What you will do: Put the lines from the entries below into a numbered list, from the line with "Click the schrutedk@mifflin.ai email address" up to and including the line with "pos(380,350)", and leave out any blank lines.

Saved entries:
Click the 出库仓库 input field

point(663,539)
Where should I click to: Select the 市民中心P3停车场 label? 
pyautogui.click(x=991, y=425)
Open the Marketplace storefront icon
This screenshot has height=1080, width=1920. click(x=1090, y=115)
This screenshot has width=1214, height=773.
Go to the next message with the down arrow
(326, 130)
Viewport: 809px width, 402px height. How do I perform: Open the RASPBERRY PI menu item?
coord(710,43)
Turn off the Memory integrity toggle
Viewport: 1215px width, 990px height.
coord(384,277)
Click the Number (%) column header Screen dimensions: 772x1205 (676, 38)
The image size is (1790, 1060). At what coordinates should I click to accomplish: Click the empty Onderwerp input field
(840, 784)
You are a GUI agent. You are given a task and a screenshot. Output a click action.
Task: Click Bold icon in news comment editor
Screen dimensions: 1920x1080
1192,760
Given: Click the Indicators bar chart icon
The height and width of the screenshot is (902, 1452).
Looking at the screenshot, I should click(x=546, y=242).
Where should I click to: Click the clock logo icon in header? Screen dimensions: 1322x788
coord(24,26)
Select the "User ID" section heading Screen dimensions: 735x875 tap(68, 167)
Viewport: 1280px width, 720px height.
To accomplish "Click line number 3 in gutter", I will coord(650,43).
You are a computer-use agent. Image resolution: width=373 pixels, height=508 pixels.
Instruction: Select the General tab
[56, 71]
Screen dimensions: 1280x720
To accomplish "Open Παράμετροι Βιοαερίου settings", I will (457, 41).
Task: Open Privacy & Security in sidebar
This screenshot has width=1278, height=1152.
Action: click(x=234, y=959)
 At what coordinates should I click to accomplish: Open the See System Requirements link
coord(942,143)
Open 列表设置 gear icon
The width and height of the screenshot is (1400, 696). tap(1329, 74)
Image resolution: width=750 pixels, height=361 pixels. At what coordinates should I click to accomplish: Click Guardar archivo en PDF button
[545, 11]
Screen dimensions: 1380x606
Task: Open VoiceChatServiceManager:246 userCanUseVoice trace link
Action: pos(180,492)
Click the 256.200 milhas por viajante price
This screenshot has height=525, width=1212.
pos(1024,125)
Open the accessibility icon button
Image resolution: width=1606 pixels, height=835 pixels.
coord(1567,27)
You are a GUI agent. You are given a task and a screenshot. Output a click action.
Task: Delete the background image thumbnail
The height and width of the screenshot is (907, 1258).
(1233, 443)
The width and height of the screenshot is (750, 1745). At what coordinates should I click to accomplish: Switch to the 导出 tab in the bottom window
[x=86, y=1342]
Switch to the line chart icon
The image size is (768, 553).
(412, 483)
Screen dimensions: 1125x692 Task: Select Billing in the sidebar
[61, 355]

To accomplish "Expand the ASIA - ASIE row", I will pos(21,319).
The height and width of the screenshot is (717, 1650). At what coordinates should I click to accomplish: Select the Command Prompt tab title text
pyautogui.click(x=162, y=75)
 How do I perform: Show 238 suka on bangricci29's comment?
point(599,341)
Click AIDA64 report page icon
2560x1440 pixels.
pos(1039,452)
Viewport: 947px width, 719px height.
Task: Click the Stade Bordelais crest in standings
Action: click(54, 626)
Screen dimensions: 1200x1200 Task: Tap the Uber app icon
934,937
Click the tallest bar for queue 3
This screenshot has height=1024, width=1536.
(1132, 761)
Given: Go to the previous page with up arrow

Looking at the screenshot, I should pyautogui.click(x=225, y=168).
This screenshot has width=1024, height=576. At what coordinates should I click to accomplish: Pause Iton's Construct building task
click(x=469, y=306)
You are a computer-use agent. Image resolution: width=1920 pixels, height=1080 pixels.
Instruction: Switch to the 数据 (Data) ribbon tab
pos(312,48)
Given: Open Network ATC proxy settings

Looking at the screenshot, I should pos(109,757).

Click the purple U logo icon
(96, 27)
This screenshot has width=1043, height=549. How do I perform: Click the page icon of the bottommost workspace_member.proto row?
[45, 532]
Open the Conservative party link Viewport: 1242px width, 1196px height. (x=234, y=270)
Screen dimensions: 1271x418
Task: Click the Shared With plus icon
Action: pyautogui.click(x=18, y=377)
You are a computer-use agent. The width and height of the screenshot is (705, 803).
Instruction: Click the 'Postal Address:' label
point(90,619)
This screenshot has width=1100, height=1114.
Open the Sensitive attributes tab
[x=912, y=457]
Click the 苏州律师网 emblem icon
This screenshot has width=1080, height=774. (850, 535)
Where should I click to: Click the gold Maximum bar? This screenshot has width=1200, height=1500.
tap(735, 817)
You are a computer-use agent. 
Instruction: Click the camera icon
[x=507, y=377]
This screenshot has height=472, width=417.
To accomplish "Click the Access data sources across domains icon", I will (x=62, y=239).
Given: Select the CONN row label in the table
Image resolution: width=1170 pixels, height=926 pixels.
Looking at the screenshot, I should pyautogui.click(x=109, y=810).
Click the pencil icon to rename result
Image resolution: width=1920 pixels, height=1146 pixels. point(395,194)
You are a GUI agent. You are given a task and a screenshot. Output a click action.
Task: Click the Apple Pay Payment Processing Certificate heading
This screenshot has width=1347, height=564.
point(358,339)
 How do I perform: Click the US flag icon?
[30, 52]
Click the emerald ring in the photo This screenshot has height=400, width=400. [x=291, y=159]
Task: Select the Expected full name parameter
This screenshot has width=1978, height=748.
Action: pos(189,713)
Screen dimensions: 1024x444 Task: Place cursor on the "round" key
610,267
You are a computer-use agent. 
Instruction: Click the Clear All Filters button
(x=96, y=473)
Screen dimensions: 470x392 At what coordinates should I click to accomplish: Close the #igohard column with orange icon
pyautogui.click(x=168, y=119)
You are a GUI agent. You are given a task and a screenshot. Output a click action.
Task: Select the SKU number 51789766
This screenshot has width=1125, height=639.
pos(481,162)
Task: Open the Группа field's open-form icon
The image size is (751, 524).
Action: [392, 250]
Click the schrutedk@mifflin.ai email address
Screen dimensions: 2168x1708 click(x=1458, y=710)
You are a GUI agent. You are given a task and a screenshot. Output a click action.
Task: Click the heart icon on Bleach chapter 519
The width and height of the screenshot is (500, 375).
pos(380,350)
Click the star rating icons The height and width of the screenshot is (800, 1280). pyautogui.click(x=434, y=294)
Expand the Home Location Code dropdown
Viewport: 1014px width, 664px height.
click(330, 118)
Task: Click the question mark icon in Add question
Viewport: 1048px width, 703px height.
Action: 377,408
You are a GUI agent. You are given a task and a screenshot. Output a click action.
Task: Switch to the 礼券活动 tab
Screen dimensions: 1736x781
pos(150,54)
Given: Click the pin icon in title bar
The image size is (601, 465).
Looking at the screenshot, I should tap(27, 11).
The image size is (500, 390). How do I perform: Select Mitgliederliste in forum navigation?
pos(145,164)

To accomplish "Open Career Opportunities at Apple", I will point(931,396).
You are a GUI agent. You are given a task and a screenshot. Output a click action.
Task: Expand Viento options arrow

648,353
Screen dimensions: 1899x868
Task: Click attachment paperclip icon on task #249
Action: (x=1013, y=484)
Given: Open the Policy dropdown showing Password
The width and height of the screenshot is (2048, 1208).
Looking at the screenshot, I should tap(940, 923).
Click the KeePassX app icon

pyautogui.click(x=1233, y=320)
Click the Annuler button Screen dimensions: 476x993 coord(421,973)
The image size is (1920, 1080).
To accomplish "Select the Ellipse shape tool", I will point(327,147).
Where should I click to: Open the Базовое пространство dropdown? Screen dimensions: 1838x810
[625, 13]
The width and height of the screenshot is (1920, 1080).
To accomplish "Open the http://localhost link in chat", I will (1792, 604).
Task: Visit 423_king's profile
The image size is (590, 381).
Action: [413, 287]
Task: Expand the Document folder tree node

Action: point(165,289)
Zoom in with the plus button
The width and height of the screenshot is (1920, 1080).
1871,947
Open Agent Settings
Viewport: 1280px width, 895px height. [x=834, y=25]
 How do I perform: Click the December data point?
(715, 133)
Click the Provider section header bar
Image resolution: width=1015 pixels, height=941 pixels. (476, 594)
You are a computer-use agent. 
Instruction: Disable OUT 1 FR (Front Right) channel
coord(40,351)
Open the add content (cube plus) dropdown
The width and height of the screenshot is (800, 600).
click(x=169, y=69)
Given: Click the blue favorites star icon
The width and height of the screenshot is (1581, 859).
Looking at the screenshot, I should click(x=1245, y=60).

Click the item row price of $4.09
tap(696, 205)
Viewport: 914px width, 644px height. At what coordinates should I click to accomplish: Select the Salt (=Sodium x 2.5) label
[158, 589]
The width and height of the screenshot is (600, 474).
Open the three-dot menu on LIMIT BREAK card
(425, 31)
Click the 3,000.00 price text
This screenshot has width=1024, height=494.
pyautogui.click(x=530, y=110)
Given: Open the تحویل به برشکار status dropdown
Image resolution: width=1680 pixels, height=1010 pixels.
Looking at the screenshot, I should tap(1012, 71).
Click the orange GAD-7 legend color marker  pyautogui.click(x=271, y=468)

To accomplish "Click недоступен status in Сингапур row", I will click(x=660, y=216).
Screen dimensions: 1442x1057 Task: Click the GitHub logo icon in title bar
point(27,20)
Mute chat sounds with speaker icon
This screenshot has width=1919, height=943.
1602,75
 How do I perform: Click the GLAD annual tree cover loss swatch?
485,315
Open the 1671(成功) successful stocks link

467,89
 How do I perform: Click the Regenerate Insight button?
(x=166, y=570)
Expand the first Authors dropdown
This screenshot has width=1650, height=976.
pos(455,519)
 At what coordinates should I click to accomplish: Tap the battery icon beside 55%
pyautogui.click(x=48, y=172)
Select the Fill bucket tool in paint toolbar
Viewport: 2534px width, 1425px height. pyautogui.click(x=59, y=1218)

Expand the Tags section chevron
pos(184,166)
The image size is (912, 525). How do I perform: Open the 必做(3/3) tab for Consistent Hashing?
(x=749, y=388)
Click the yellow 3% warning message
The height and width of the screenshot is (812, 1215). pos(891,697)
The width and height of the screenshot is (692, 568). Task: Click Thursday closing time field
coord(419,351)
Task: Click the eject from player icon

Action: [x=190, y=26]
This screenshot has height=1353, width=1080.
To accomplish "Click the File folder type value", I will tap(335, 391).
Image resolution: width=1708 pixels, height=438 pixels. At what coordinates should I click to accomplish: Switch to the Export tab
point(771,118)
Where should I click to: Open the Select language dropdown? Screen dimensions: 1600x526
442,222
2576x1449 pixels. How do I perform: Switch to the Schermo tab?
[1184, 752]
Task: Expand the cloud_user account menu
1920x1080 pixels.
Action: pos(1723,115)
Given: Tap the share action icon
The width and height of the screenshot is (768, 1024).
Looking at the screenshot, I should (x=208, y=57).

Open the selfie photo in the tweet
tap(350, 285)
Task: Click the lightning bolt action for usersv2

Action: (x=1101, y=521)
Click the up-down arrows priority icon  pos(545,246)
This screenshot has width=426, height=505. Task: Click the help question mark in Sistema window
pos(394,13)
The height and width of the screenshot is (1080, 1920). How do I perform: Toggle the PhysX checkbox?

Output below:
1. Click the schrutedk@mifflin.ai email address
2. Screen dimensions: 2168x1708 click(x=1458, y=710)
3. You are a GUI agent. You are given a task and a screenshot. Output a click action.
4. Task: Click the heart icon on Bleach chapter 519
5. The width and height of the screenshot is (500, 375).
6. pos(380,350)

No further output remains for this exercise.